Major Isaac F. Culver, the famous planter and livestock breeder of Bullock County, Alabama, was born in Hancock County, Georgia, in 1831 and is a son of Isaac and Margaret (Grace) Culver, natives of the same county. In 1851 the family came to Alabama and located in Henry County where the father died in 1858 at the age of sixty-two years and the mother in 1867 at seventy-eight years of age, both members of the Methodist church. Isaac Culver began life as a poor man but was energetic and enterprising, and amassed quite a fortune. He served in the Florida war and was active in all public affairs affecting the section in which he lived, although he never sought public office. He was a son of John Culver, a native of England, who was brought, when young, to America by his parents who first located in Delaware, but subsequently removed to Georgia where John married, lived, and died. The maternal grandfather of Isaac Culver was Jephtha Grace, who was a planter and lived and died in Hancock County, Georgia. Major Culver is the second youngest of the ten children born to his parents, of whom two, beside himself, served in the late war: George W., a planter, and for a short time a colonel in Hilliard’s legion, who died in Henry county, Alabama; Jephtha, who served with the state troops under Gov. Brown for about a year and who died at Jonesborough, Georgia, soon after the fall of Atlanta.
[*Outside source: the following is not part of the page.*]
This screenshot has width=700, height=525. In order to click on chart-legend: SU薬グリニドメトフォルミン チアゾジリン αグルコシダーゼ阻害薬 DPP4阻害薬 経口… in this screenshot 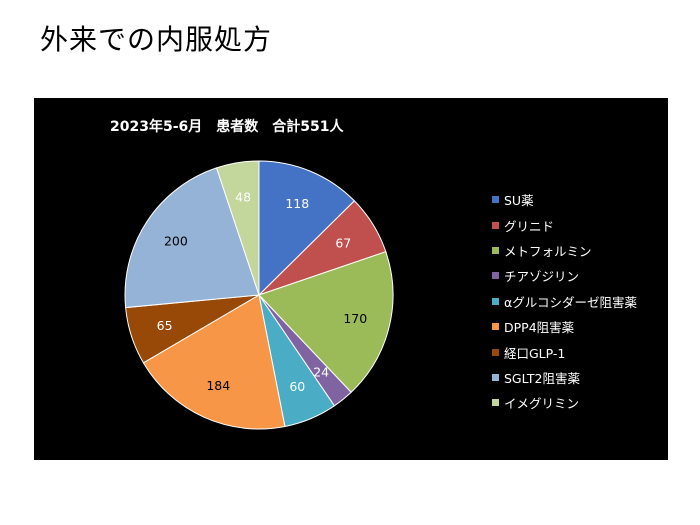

The major received a good education in his early days and completed it at Mount Zion in Hancock County, Georgia. In 1850 he married Miss Mary, daughter of John Boran, a native of Georgia who died in Washington, Wilkes County. Mrs. Culver was born and educated in Washington, Georgia, and died in 1858, leaving three daughters, viz.: Maggie, widow of the late J. J. Ramsey, a well-known horse breeder of Union Springs; Mary L., wife of William R. Ethridge, and Fannie H., wife of D. F. Sessions. The major took for his second wife Mrs. Nancy Pugh, widow of Dr. Thomas Pugh, a cousin of United States Senator James L. Pugh. This lady was born and educated in Barbour County, Alabama, and is a daughter of Roderick McSwain, a native of Scotland, who, when a young man, settled in North Carolina, where he married, and in 1836 came to Alabama, became a wealthy planter, and died in Barbour County. To his second marriage, the major has had born to him two sons, viz.: Roderick McSwain, now a well-to-do planter, and Rev. Frank Pugh, of the Methodist church. Both are graduates of the Southern University of Greensboro, Alabama.
When Major Culver first came to Alabama, in 1851, he located in Henry county where he resided until 1860 when he removed to Bullock county, which has since been his home. In May 1861, he joined Company A., Sixth Alabama infantry, as a private and was at once sent to Virginia. He fought at Seven Pines, Cold Harbor, Malvern Hill, Fredericksburg, Boonsboro Gap, Sharpsburg, Chancellorsville, Gettysburg, the Wilderness, and many other points. He was severely wounded at Malvern Hill, at Boonsboro Gap, and at Gettysburg, returning home each time for treatment. At the expiration of his first term of enlistment for one year, he was commissioned captain, and after the battle of Chancellorsville, he was promoted to be major, and in the trenches at Petersburg, he was made lieutenant-colonel, and from that time on had command of his regiment, which he led with gallantry and valor. Although common courtesy would lead a person to greet him as Col. Culver, the major is too modest to claim a higher title than the one he bears.
The major is one of the most popular men in Bullock County, where he has been placed in various positions of honor and trust. In 1878 he was elected to the legislature, and again in 1880, and during both terms was chairman of the committee on temperance. When his last term had expired, he was elected superintendent of education of Bullock County, which office he filled six years, holding also, during this period, the office of president of the state agricultural society and of the Alabama State Fair association. He is progressive in all things. He is a large stockholder in the Union Springs cotton mills, a director in the oil mill company, and has one of the most extensive and complete stock farms in Alabama, as well as a cotton plantation. He is a man of broad views and commanding presence and was at one time worshipful master of Aberfoil lodge, F. & A. M., and is at present a member of St. John’s lodge, No. 62, F. & A. M., at Union Springs. He is active in politics and all public matters and has a wide acquaintance at the north as well as at the south.